Specifically, epigenomic modulations reflect genes as DNA and environment interaction, such as stress, isolation, nutritional imbalance, air pollutants, toxic waste, poor water quality, etc., in transcriptomes elaboration, amino acid (AA) and protein synthesis, gene expression and cell synthesis, division and maturation in cellular proliferation. Human’s stress, isolation, anxiety, and depression trigger social signal transduction (SST), resulting in catecholamine elaboration and DNA methylation, which is explained by the DNA as helix transformation into tRNA, mRNA, transcriptomes with the methyl group, CH3 binding with the C-p-G (CH3-C-p-G), as DNA methylation, driven by DNA methylate enzyme as well as the RNA polymerase. The observed methyl-cytosine inhits transcriptomes elaboration, resulting in impaired protein synthesis, gene expression downregulation, and abnormal cellular proliferation, hence malignant neoplasm and other conditions including though not limited to Type II diabetes mellitus (T2DM), hypertension (Htn), major depressive disorder MDD), asthma, cardiovascular disease (CVDs), cerebrovascular disease (stroke), Parkinsonism, Dementia,  etc.  

Epigenomic public health (EPH) is a novel trajectory in the application of normal epigenomic modulations in disease understanding, as well as the utilization of abnormal epigenomic modulations knowledge in disease causation, control and prevention. With patients presenting with wheezing, shortness of breath, and coughing as the chief complaint, history taking remains vital as well as system review. These clinical features reflect malignancy, which requires confirmation with laboratory data/information. However, there are a number of cancer subtypes that present with different clinical manifestations and different responses to treatment and preventive measures, such as prostate cancer, ALL, AML, retinoblastoma, lymphoma, bronchial carcinoma, cervical carcinoma, breast cancer,  etc.

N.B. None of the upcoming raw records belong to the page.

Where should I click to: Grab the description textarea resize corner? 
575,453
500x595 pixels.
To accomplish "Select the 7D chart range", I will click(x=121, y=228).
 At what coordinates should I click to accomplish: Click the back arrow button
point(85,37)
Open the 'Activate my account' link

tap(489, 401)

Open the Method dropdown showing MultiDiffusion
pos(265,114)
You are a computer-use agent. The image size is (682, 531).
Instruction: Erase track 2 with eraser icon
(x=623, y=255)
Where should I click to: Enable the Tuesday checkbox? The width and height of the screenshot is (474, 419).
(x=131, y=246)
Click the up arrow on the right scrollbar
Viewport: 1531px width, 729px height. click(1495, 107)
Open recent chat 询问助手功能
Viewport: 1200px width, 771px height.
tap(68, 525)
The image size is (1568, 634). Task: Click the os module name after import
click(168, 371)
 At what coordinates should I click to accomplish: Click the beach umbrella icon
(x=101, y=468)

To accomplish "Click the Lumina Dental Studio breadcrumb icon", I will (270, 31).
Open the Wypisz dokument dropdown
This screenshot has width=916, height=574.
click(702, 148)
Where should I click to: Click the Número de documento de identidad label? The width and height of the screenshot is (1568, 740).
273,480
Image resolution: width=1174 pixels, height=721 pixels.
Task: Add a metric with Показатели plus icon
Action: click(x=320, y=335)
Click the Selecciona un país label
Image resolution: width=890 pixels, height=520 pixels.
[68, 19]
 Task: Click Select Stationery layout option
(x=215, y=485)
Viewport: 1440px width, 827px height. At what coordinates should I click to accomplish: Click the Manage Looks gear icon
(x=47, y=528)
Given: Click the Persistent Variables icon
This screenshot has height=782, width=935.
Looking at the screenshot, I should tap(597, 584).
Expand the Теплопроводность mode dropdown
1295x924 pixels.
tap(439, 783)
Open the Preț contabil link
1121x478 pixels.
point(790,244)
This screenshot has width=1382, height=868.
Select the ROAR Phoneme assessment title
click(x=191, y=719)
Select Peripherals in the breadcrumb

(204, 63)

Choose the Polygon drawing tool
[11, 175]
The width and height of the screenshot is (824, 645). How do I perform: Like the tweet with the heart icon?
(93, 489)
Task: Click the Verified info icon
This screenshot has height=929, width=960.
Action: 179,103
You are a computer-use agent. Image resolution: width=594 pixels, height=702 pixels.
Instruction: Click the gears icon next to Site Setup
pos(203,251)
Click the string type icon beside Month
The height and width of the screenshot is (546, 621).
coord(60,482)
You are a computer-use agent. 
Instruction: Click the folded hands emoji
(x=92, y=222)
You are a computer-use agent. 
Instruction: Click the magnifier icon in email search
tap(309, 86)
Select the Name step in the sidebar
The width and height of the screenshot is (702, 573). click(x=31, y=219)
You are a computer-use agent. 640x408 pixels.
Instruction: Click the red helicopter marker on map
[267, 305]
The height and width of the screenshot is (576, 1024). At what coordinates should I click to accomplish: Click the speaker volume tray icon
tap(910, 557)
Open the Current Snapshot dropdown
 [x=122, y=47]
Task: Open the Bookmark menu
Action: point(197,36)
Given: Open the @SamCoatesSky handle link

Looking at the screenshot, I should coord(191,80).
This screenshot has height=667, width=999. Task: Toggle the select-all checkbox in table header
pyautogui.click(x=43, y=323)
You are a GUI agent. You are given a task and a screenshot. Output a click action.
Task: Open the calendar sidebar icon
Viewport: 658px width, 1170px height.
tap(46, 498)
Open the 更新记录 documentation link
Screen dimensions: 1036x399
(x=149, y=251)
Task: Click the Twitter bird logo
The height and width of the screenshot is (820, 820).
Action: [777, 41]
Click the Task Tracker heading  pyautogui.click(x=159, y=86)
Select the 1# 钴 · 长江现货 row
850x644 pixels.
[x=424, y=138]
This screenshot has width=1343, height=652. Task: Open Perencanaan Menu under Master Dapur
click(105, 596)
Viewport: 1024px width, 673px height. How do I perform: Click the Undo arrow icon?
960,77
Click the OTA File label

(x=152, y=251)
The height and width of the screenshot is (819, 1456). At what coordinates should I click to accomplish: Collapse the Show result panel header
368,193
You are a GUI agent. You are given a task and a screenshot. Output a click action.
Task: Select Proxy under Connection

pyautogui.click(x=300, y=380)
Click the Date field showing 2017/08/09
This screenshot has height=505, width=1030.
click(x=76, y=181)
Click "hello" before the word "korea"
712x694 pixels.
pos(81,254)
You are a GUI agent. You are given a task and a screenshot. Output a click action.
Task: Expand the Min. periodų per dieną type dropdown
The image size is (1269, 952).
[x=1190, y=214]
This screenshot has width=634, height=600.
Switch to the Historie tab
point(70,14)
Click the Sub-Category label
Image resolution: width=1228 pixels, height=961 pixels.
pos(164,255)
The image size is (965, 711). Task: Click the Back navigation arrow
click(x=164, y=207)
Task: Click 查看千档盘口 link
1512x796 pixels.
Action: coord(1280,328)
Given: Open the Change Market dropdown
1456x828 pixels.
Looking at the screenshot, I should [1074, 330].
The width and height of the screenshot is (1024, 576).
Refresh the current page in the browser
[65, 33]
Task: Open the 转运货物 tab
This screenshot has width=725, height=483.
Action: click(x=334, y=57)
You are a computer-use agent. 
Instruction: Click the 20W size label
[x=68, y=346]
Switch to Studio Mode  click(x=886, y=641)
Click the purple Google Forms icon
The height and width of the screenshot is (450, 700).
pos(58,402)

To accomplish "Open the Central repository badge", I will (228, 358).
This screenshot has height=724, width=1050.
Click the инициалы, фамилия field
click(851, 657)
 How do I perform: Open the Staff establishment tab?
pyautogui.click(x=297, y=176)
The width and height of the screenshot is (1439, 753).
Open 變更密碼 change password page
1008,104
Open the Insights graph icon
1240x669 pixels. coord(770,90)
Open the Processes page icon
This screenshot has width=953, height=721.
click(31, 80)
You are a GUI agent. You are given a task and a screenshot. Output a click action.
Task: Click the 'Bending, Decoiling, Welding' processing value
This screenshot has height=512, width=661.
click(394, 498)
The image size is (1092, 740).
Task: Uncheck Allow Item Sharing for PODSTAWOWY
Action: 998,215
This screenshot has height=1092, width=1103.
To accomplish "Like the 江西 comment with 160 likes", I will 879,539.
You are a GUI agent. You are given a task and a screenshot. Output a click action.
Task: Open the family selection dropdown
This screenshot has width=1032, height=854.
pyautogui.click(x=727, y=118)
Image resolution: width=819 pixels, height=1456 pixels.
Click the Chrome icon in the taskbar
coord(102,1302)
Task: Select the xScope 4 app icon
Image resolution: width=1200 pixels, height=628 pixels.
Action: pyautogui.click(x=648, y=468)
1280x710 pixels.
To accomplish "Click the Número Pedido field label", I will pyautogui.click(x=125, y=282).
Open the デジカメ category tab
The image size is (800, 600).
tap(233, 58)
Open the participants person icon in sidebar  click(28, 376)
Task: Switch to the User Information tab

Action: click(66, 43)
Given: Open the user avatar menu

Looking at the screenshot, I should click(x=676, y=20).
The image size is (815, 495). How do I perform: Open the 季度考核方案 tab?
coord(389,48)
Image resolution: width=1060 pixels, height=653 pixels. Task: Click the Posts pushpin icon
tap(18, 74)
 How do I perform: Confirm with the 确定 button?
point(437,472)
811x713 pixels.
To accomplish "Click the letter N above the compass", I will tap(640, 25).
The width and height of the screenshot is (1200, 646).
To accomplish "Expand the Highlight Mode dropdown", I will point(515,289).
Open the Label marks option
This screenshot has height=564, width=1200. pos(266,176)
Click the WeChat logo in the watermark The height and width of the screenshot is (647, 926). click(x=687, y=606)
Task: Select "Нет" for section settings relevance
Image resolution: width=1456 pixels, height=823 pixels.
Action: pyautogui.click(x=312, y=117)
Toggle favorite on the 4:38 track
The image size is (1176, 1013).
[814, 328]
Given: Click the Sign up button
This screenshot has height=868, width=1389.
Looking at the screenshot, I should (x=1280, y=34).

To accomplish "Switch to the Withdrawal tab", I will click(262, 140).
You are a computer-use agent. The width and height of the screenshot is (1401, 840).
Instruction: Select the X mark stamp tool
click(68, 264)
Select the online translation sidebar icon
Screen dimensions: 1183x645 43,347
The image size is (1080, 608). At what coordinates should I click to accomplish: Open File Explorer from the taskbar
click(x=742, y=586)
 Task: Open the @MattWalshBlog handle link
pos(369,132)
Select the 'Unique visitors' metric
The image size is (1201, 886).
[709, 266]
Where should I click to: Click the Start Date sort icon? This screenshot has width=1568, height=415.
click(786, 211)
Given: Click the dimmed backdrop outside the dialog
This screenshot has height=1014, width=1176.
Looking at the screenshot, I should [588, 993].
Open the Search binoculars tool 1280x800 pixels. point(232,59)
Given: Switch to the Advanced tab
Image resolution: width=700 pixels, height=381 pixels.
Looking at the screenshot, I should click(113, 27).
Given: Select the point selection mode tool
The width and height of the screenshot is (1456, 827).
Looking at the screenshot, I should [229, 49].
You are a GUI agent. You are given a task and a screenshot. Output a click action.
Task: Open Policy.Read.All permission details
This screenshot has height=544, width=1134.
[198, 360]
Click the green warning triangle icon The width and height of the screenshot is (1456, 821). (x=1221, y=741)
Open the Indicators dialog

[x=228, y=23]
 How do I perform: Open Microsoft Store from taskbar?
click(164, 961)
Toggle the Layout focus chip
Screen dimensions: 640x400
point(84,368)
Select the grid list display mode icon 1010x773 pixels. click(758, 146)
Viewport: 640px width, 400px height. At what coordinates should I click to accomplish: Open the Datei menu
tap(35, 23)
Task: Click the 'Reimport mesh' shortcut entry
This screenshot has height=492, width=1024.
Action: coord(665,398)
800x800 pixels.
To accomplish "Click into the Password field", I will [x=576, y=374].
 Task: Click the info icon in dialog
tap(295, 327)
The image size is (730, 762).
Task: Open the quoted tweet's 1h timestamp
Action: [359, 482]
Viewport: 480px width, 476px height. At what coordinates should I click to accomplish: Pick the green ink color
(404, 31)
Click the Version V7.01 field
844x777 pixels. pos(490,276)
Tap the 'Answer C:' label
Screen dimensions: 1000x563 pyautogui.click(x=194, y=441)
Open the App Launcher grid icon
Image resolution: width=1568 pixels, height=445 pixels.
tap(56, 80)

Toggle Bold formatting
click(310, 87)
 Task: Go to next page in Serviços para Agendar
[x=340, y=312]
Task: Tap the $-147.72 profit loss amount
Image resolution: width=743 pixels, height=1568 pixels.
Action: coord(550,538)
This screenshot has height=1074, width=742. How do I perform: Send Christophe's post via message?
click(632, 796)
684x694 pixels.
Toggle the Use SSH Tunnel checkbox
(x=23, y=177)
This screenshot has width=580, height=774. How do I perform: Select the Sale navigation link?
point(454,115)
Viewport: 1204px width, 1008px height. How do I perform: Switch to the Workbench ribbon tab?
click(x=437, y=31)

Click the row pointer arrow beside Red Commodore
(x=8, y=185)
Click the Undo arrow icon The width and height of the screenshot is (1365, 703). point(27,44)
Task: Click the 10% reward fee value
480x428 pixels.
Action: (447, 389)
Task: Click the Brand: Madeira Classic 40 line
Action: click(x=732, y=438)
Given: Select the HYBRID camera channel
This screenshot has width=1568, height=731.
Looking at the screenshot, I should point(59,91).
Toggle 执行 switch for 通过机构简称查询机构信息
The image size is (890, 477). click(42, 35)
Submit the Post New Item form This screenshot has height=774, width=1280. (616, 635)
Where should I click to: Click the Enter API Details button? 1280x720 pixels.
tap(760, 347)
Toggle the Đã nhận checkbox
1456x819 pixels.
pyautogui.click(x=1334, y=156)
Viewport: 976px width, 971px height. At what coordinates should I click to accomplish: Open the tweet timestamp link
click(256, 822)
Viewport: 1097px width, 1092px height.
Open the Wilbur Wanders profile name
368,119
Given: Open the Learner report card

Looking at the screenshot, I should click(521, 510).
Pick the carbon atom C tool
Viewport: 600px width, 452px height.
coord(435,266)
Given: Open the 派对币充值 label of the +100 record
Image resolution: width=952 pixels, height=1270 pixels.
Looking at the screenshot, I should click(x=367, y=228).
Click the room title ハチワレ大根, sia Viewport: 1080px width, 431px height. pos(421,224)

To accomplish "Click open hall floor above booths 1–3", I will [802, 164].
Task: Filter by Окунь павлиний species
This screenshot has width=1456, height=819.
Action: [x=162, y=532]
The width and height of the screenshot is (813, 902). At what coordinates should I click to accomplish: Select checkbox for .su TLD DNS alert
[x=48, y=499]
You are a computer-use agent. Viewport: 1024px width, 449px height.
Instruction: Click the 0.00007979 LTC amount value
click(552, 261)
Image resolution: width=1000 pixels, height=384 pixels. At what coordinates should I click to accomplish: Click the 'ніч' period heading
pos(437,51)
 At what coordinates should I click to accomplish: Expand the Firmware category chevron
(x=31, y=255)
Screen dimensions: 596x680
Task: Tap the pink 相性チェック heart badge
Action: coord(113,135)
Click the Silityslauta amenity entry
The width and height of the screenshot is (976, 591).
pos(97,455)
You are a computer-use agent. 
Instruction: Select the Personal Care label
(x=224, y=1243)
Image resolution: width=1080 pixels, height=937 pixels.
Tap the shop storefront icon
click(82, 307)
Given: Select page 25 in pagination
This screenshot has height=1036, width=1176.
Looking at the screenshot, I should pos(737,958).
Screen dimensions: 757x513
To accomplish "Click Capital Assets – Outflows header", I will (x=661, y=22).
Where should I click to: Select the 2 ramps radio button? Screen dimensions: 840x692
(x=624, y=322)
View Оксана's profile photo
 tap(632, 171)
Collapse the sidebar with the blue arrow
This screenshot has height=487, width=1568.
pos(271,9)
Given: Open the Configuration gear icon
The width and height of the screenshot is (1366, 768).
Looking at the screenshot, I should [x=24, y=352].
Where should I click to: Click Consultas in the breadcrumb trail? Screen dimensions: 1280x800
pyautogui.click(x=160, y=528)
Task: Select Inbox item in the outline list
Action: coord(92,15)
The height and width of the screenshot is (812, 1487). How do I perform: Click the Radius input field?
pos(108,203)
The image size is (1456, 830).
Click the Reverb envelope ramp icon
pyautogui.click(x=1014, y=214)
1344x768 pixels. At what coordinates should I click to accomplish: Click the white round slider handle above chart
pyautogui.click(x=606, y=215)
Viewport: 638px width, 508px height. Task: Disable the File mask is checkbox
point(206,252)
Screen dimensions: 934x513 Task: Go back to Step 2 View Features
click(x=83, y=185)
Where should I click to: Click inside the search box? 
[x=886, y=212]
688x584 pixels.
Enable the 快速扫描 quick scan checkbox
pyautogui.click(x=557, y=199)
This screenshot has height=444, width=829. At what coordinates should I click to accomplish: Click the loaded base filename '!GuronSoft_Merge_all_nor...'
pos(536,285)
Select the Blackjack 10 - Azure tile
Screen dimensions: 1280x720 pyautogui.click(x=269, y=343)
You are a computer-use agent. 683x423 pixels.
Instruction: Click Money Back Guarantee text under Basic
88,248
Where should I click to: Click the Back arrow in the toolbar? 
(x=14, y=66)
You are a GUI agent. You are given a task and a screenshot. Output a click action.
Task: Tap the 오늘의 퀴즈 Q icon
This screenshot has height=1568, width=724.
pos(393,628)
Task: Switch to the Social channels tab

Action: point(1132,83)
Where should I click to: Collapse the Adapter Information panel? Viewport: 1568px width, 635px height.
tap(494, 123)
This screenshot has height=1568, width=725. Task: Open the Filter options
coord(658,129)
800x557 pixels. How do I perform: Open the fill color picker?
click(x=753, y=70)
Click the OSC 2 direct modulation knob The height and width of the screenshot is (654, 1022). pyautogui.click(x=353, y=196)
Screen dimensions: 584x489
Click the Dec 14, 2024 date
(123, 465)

 With respect to epigenomic public health, the specific gene involved in prostate cancer requires epigenomic modulation via laboratory assessment, such as DNA methylation and histone modification through methylation, acetylation, or phosphorylation. Upon this aberrant epigenomic modulation and inverse gene expression of a specific gene, protein synthesis as certain drug receptors marginalizes, resulting in impaired drug response, poor disease outcome, and mortality. Since < 6.0% of the clinical condition is driven by genomic aberration, as abnormal DNA sequencing, DNA sequence (gene), and environment interaction predispose to multiple disease causation, such as malignant neoplasm (cancer) prostate, breast, lymphoma, bronchial, brain/CNS, ependymoma, hypertension, T2DM, obesity, CVAs, CVDs, asthma, there is a need for epigenomic public health initiative. This approach implies the understanding of drug transcriptome as drug receptors, protein synthesis, and normal cell proliferation, and the application of induction therapy in enhancing health improvement, hence epigenomic public health trajectory. Since gene expression enhances protein synthesis, this process facilitates drug receptors, indicative of drug response and improved therapeutics.